## Task brief
From the entries below, return exactly the lines beginning at the one that contains "Image resolution: width=826" and ending at the one that contains "You are a computer-use agent. Screen", both of them included, and only those lines.

Collected data entries
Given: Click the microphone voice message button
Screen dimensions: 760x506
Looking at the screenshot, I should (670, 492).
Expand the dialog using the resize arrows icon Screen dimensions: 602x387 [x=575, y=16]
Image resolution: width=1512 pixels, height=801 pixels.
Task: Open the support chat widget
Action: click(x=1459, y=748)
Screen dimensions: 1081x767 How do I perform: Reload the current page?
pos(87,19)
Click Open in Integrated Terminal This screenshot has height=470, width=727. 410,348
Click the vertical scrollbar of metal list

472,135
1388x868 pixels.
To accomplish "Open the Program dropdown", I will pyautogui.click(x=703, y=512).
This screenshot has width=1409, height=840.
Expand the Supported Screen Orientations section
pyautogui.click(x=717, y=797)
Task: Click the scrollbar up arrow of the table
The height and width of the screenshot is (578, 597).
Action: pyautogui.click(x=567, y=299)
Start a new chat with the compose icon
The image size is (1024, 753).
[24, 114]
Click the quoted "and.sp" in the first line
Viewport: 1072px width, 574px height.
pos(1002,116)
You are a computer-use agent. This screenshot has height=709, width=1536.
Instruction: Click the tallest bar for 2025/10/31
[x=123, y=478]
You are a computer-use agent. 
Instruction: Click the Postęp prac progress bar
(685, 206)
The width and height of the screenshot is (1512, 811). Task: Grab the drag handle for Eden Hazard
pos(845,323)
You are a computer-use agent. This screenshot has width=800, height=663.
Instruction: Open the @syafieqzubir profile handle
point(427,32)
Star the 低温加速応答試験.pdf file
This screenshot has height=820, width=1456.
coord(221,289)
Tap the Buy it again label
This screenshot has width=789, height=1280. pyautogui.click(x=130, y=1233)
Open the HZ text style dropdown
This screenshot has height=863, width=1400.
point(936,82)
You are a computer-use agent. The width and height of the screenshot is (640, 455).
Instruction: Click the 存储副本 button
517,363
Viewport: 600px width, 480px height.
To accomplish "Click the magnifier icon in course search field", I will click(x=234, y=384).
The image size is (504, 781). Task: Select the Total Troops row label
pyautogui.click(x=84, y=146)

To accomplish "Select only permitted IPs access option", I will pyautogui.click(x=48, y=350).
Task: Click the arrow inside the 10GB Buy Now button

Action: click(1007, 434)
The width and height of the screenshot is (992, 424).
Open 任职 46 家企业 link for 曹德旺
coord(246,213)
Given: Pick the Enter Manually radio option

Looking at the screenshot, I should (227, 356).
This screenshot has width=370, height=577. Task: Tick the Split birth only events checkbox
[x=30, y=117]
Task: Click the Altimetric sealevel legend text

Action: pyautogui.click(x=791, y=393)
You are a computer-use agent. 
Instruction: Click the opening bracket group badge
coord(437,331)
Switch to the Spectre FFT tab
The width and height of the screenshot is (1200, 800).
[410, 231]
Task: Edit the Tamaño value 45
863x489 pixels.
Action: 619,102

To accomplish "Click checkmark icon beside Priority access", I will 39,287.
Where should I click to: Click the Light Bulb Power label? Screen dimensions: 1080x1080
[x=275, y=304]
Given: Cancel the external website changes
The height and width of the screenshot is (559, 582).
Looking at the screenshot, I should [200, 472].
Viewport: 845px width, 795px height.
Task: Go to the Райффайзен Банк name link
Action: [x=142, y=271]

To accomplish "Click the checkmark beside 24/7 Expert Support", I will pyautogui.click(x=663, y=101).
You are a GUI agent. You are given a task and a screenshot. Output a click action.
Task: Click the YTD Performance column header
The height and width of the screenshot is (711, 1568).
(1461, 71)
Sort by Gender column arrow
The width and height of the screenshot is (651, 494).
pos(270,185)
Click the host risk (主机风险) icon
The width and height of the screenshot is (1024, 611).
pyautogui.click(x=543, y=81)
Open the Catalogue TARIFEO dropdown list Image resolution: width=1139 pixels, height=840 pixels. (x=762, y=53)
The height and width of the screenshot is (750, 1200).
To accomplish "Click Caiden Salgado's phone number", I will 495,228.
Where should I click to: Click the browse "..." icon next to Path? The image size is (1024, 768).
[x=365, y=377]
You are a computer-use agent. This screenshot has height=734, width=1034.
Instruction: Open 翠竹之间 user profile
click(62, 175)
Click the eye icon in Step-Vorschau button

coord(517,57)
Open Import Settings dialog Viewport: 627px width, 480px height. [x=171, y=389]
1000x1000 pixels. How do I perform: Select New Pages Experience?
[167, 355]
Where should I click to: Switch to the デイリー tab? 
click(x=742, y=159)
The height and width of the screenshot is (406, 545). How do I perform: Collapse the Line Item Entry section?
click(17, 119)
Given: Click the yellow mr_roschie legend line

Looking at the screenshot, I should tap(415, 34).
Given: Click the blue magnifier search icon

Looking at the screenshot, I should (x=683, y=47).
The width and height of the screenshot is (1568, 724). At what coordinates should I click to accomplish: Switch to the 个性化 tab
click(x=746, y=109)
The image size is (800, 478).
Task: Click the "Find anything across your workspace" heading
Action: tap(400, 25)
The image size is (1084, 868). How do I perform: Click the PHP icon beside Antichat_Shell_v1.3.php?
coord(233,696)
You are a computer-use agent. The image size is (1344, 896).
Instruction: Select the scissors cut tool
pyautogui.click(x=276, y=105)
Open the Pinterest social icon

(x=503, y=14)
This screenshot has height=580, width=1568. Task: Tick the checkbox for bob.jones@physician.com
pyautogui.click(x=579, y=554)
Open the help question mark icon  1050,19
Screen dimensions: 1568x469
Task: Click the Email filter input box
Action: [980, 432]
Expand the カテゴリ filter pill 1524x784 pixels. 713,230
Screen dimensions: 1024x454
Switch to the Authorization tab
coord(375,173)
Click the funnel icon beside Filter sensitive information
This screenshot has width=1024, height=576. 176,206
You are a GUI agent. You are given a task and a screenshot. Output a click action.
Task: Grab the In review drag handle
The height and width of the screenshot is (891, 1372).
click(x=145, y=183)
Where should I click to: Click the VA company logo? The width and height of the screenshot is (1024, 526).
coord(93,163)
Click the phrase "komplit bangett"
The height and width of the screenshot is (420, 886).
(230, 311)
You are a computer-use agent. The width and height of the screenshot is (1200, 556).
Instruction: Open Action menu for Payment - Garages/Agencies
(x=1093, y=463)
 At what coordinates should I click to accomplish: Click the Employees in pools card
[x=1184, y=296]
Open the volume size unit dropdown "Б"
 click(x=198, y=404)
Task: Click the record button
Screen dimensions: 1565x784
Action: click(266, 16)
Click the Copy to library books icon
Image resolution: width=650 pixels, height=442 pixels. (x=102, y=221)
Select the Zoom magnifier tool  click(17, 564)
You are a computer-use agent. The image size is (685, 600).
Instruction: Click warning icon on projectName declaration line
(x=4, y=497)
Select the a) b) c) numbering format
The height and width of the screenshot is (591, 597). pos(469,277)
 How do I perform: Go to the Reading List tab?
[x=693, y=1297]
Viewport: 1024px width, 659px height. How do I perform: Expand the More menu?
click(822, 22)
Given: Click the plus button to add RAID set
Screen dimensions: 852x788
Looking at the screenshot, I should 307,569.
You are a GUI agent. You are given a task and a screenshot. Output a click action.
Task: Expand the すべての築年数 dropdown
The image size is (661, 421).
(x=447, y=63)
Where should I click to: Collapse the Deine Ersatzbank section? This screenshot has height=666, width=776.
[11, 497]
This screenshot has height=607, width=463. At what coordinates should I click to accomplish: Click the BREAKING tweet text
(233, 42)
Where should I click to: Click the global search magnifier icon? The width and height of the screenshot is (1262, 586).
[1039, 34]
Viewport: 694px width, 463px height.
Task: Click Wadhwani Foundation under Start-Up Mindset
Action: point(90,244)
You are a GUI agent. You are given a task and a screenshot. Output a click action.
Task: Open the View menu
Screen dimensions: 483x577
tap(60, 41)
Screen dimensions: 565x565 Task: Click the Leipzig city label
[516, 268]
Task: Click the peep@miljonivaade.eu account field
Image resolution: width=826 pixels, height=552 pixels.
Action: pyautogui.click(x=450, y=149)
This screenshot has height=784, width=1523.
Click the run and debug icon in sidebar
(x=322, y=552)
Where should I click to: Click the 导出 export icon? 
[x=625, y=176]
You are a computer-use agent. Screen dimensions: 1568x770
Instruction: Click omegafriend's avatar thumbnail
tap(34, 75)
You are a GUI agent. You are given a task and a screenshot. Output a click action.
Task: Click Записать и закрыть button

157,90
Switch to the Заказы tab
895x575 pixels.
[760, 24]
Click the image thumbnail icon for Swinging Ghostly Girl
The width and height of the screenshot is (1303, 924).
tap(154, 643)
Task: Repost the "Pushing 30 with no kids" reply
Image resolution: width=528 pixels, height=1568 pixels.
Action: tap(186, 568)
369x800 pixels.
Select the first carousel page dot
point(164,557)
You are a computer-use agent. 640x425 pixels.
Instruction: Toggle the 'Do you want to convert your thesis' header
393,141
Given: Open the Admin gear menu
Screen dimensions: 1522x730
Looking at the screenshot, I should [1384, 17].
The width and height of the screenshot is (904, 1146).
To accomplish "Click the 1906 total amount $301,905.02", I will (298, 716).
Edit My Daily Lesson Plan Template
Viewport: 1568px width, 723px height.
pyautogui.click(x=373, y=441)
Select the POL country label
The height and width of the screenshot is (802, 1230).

## Answer to this problem
Image resolution: width=826 pixels, height=552 pixels.
Action: pyautogui.click(x=450, y=149)
This screenshot has height=784, width=1523.
Click the run and debug icon in sidebar
(x=322, y=552)
Where should I click to: Click the 导出 export icon? 
[x=625, y=176]
You are a computer-use agent. Screen dimensions: 1568x770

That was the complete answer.